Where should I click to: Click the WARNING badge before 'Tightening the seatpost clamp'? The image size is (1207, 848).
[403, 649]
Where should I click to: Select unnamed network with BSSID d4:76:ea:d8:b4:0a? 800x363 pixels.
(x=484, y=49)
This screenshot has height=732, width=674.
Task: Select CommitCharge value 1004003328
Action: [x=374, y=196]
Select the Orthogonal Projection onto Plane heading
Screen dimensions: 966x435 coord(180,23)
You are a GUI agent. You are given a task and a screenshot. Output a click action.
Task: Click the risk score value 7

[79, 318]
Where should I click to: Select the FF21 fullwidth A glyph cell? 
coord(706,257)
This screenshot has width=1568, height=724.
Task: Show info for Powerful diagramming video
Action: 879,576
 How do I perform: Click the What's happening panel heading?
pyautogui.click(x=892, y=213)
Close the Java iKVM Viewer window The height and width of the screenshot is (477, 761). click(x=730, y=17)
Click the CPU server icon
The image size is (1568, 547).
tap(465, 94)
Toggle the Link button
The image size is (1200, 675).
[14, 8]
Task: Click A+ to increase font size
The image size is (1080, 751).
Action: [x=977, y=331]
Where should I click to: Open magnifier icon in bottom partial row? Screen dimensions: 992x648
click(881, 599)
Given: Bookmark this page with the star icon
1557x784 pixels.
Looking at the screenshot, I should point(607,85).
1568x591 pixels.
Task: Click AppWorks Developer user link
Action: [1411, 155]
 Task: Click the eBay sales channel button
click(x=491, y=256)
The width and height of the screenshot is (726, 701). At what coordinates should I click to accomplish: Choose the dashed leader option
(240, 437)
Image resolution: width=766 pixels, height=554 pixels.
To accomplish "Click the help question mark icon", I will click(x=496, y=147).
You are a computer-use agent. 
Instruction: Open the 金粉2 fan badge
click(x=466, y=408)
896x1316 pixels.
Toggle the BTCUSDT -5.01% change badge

*Task requirements*:
Each line from the beginning of the listing up to the line where "Given: Bookmark this page with the star icon" appears needs to be given again exactly; please add nothing else.

*Finished task*:
Where should I click to: Click the WARNING badge before 'Tightening the seatpost clamp'? The image size is (1207, 848).
[403, 649]
Where should I click to: Select unnamed network with BSSID d4:76:ea:d8:b4:0a? 800x363 pixels.
(x=484, y=49)
This screenshot has height=732, width=674.
Task: Select CommitCharge value 1004003328
Action: [x=374, y=196]
Select the Orthogonal Projection onto Plane heading
Screen dimensions: 966x435 coord(180,23)
You are a GUI agent. You are given a task and a screenshot. Output a click action.
Task: Click the risk score value 7

[79, 318]
Where should I click to: Select the FF21 fullwidth A glyph cell? 
coord(706,257)
This screenshot has width=1568, height=724.
Task: Show info for Powerful diagramming video
Action: 879,576
 How do I perform: Click the What's happening panel heading?
pyautogui.click(x=892, y=213)
Close the Java iKVM Viewer window The height and width of the screenshot is (477, 761). click(x=730, y=17)
Click the CPU server icon
The image size is (1568, 547).
tap(465, 94)
Toggle the Link button
The image size is (1200, 675).
[14, 8]
Task: Click A+ to increase font size
The image size is (1080, 751).
Action: [x=977, y=331]
Where should I click to: Open magnifier icon in bottom partial row? Screen dimensions: 992x648
click(881, 599)
Given: Bookmark this page with the star icon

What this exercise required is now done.